• **Your assignment**
Below are the records; retype each one exactly.

(Collected data entries)
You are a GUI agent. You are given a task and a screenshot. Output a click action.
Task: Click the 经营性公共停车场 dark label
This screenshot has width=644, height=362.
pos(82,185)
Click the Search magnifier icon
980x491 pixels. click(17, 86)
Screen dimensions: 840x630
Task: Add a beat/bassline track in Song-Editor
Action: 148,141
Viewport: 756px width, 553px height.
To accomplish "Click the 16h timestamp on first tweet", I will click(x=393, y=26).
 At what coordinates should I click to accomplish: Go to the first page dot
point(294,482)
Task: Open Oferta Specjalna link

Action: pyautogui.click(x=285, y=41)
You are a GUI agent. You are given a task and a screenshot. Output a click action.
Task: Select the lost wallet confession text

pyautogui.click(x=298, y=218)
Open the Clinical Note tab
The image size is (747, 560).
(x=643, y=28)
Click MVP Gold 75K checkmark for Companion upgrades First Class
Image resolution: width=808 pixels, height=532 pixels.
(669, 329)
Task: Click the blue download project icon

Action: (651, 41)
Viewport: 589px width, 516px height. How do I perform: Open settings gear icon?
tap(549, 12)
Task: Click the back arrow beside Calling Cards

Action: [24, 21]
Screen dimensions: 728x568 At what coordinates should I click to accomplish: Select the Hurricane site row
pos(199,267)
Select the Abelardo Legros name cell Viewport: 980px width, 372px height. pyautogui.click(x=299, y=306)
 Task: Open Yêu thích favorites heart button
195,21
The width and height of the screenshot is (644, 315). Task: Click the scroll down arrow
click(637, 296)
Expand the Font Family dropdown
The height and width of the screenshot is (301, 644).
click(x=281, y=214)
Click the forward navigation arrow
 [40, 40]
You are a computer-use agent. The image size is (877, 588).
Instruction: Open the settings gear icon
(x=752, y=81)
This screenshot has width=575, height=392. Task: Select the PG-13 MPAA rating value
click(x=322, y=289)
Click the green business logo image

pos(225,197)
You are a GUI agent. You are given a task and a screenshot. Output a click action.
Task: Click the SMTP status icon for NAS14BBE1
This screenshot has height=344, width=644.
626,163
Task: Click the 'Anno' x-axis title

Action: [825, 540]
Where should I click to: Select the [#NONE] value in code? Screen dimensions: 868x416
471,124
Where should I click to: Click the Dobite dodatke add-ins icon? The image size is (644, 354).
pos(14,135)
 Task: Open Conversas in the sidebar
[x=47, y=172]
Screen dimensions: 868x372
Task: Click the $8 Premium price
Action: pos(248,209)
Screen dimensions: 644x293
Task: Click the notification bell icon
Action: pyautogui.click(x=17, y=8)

• **Answer**
You are a GUI agent. You are given a task and a screenshot. Output a click action.
Task: Click the 经营性公共停车场 dark label
This screenshot has width=644, height=362.
pos(82,185)
Click the Search magnifier icon
980x491 pixels. click(17, 86)
Screen dimensions: 840x630
Task: Add a beat/bassline track in Song-Editor
Action: 148,141
Viewport: 756px width, 553px height.
To accomplish "Click the 16h timestamp on first tweet", I will click(x=393, y=26).
 At what coordinates should I click to accomplish: Go to the first page dot
point(294,482)
Task: Open Oferta Specjalna link

Action: pyautogui.click(x=285, y=41)
You are a GUI agent. You are given a task and a screenshot. Output a click action.
Task: Select the lost wallet confession text

pyautogui.click(x=298, y=218)
Open the Clinical Note tab
The image size is (747, 560).
(x=643, y=28)
Click MVP Gold 75K checkmark for Companion upgrades First Class
Image resolution: width=808 pixels, height=532 pixels.
(669, 329)
Task: Click the blue download project icon

Action: (651, 41)
Viewport: 589px width, 516px height. How do I perform: Open settings gear icon?
tap(549, 12)
Task: Click the back arrow beside Calling Cards

Action: [24, 21]
Screen dimensions: 728x568 At what coordinates should I click to accomplish: Select the Hurricane site row
pos(199,267)
Select the Abelardo Legros name cell Viewport: 980px width, 372px height. pyautogui.click(x=299, y=306)
 Task: Open Yêu thích favorites heart button
195,21
The width and height of the screenshot is (644, 315). Task: Click the scroll down arrow
click(637, 296)
Expand the Font Family dropdown
The height and width of the screenshot is (301, 644).
click(x=281, y=214)
Click the forward navigation arrow
 [40, 40]
You are a computer-use agent. The image size is (877, 588).
Instruction: Open the settings gear icon
(x=752, y=81)
This screenshot has width=575, height=392. Task: Select the PG-13 MPAA rating value
click(x=322, y=289)
Click the green business logo image

pos(225,197)
You are a GUI agent. You are given a task and a screenshot. Output a click action.
Task: Click the SMTP status icon for NAS14BBE1
This screenshot has height=344, width=644.
626,163
Task: Click the 'Anno' x-axis title

Action: [825, 540]
Where should I click to: Select the [#NONE] value in code? Screen dimensions: 868x416
471,124
Where should I click to: Click the Dobite dodatke add-ins icon? The image size is (644, 354).
pos(14,135)
 Task: Open Conversas in the sidebar
[x=47, y=172]
Screen dimensions: 868x372
Task: Click the $8 Premium price
Action: pos(248,209)
Screen dimensions: 644x293
Task: Click the notification bell icon
Action: pyautogui.click(x=17, y=8)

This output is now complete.